Hey all. I’ve been pounding away at this performance problem for the last 10 hours. The problem is just baffling to me. I can’t see to figure out what’s going on.
The gist of it is this. I have a kernel organized into four sections:
Part A - 32 threads read data out of global memory in a coalesced fashion, and store the result in shared memory
Part B - 7 threads read the data out of shared memory, perform computations, and accumulate a result (due to the data structure involved, 7 threads right now keeps the code clean and simple)
Part C - 7 threads store the accumulated result in another array in shared memory
Part D - Thread 0 looks at the 7 prior results, finds the best one, and writes a float result back to global memory.
I’ve found that if I omit either part B or Part C, then my code performs roughly 3x times faster than a naive kernel I coded earlier.

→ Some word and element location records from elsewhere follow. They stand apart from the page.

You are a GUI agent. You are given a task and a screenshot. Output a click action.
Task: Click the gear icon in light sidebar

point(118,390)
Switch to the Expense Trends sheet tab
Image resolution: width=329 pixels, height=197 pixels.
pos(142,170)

But if I include both part B and part C, then the code slows down dramatically, as much as 10x! What’s really strange is that part C is just a single shared memory write. That’s it. There doesn’t seem to be any reason why it would slow things down so dramatically.

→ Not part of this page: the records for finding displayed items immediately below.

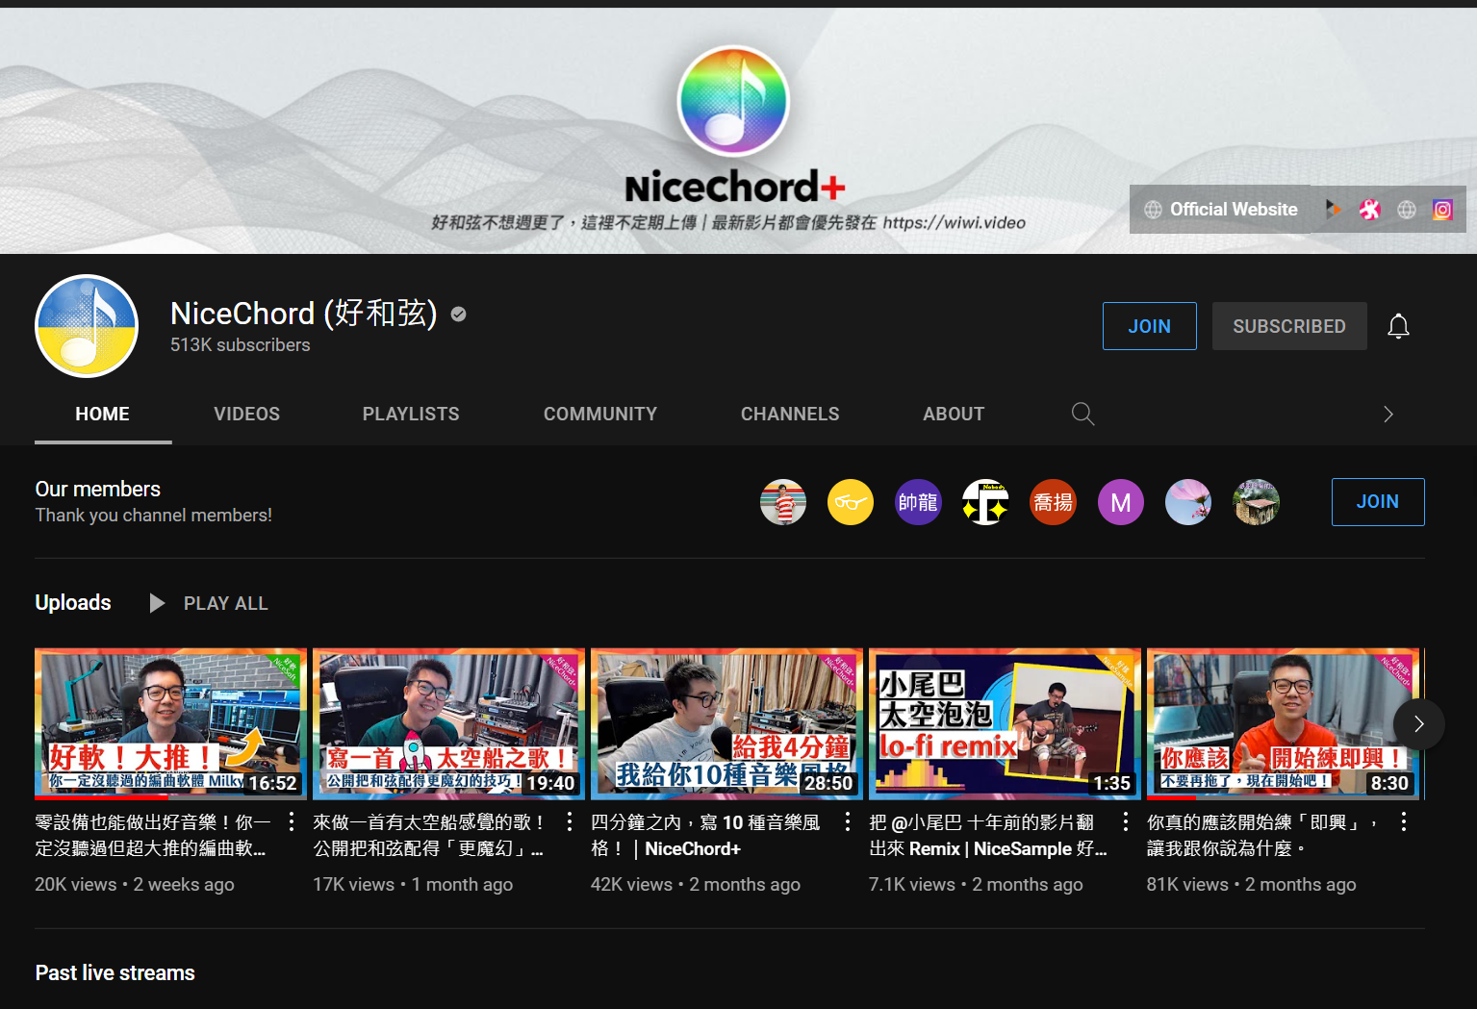Viewport: 1477px width, 1009px height.
Task: Open the Official Website link
Action: [1220, 210]
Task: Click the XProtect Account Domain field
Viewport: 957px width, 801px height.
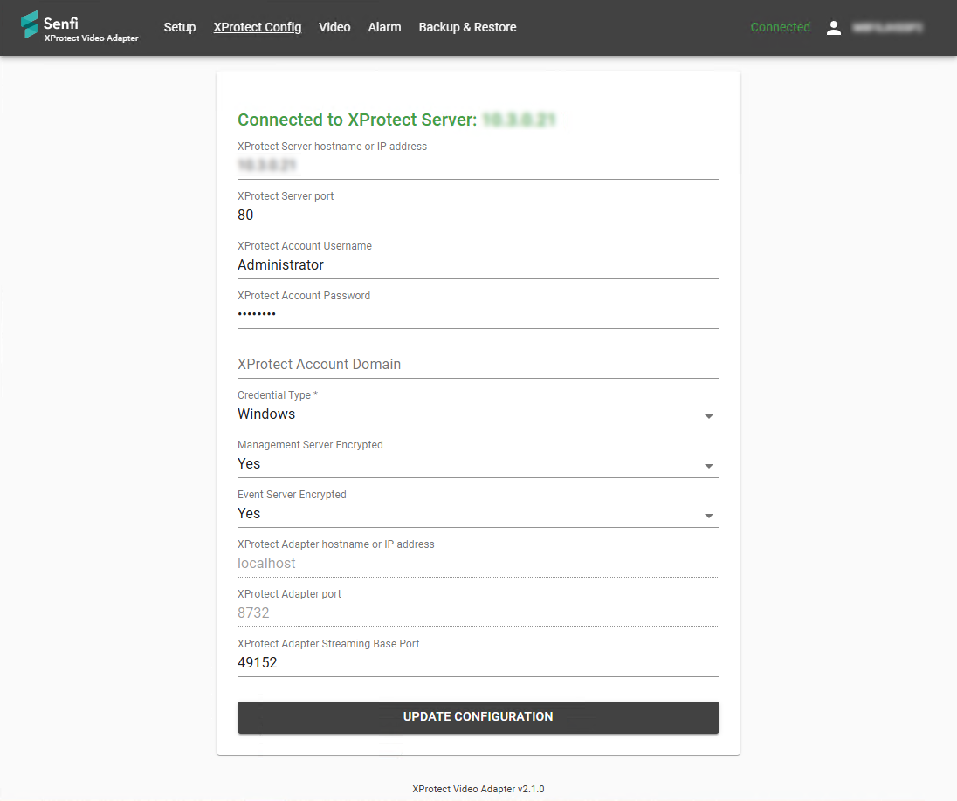Action: tap(478, 364)
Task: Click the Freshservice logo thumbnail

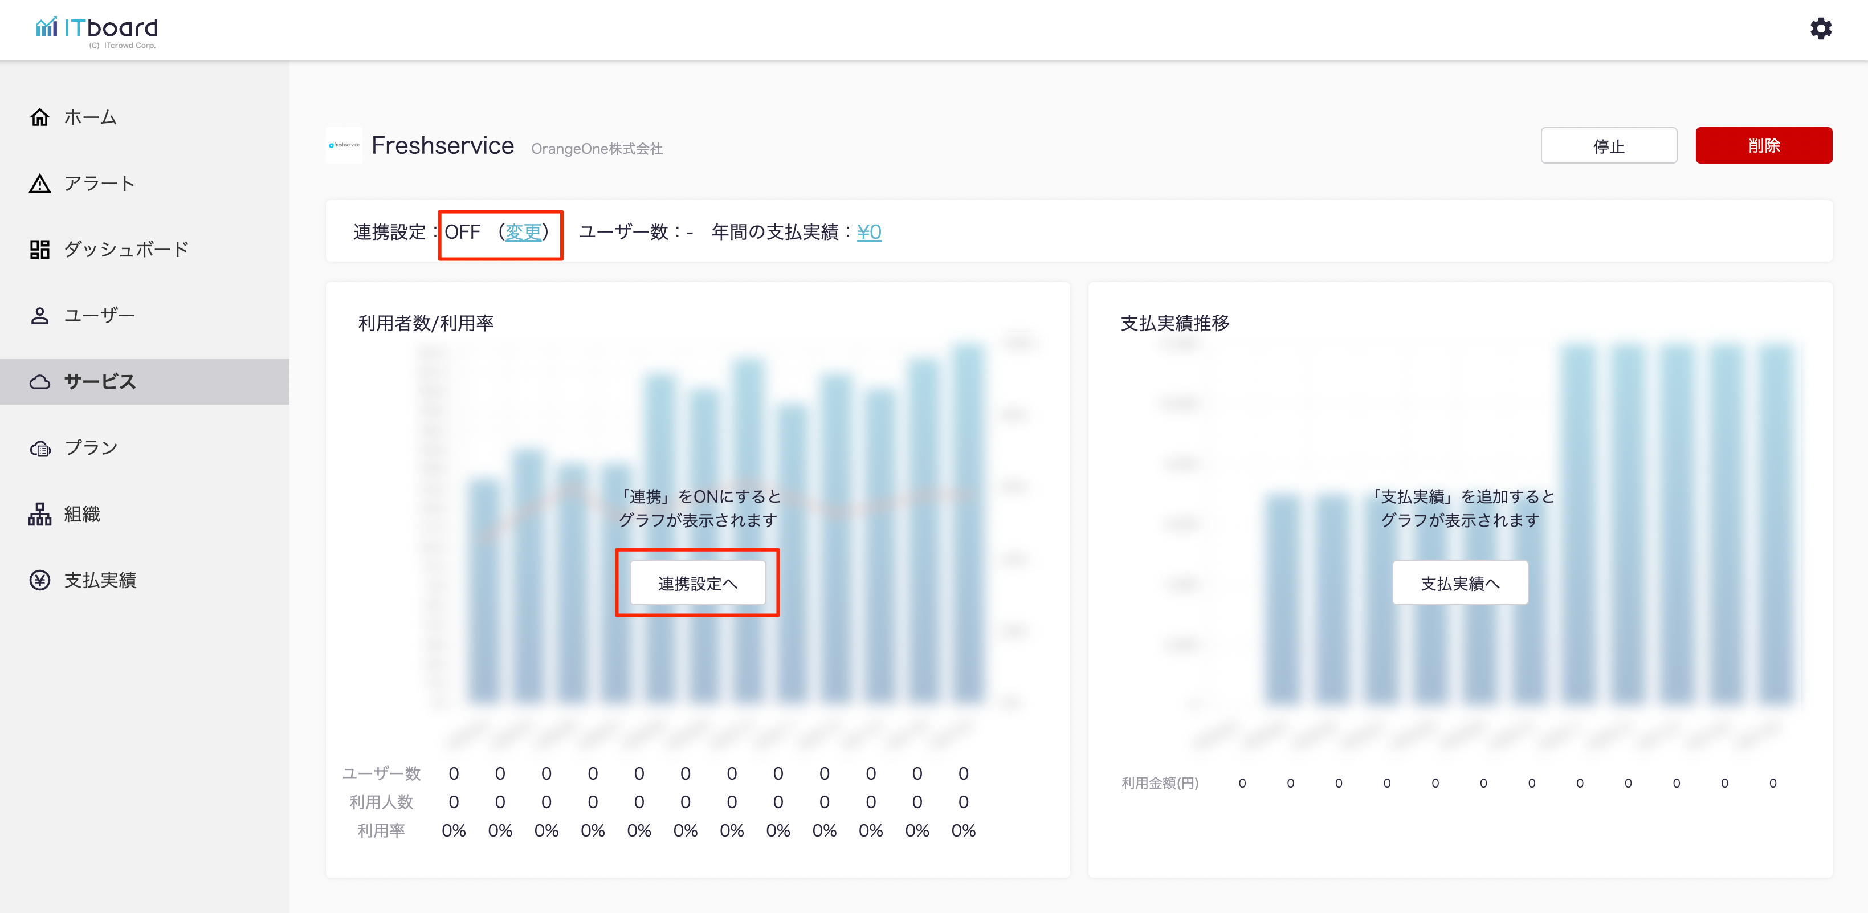Action: coord(344,145)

The source code calculates correctly, but it is rather complicated and ugly. So I’ll give the psuedocode
__global__ void myKernel(about 10 parameters) {
__shared__ float energy[32];
__shared__ float shared_geoMap[7][64 + 1];
float accumulatedEnergy = 0;
about 10 other registers;
for loop to tile. Used to manage and re-use shared_geoMap[][] {
//Part A
inner for loop {
Data is read from global memory, stored in shared memory.
}
//Part B
if ( threadIdx.x < 7) {
for (i = 0; i < appropriate loop limit; i++) {
accumulatedEnergy += exp(-0.5f * (shared_geoMap[threadIdx.x][i] / sigma_squared));
}
}
}
//Part C
if ( threadIdx.x < 7)
energy[threadIdx.x] = accumulatedEnergy;
//Part D
if (threadIdx.x == 0) {
//Look at the 7 possible energy[] values. Choose the best one.

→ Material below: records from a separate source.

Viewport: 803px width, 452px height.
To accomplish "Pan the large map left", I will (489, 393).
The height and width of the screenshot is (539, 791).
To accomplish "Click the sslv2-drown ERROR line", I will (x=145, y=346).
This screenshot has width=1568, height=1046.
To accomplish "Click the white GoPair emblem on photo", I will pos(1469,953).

//write one float value into global memory
}
}
int main() {
//Load in about 64MB of data from file, store it in GPU global memory
loadDataFromFile("Filename.dat");
myKernel<<<1000,32>>>(About 10 arguments);
}
Again, I’ve been at this for many hours. I’ve tried to reduce the code as much possible to simplify and discover the problem. But this is as reduced as I can get it. I’ve also tried using the Cuda Visual Profiler. It seems to give me two clues. First, divergent branching is large. Second, in the section labeled “gst request”, which the documentation states is the number of global memory store requests, I get some odd results.
If I leave out either part B or Part C, then I get
divergent branches: about 336
gst request: around 6 million
If I put in both part B and part C, then I get
divergent branches: about 2900
gst request: around 74 million
That just baffled me. Part C is simply writing 7 items in parallel to shared memory. So why would that one piece of code add in ~2600 divergent branches and 68 million more global memory store requests (especially when part C doesn’t even write to global memory).
Any ideas would be welcome at this point. I seem to have exhausted all debugging scenarios I can think of on my end.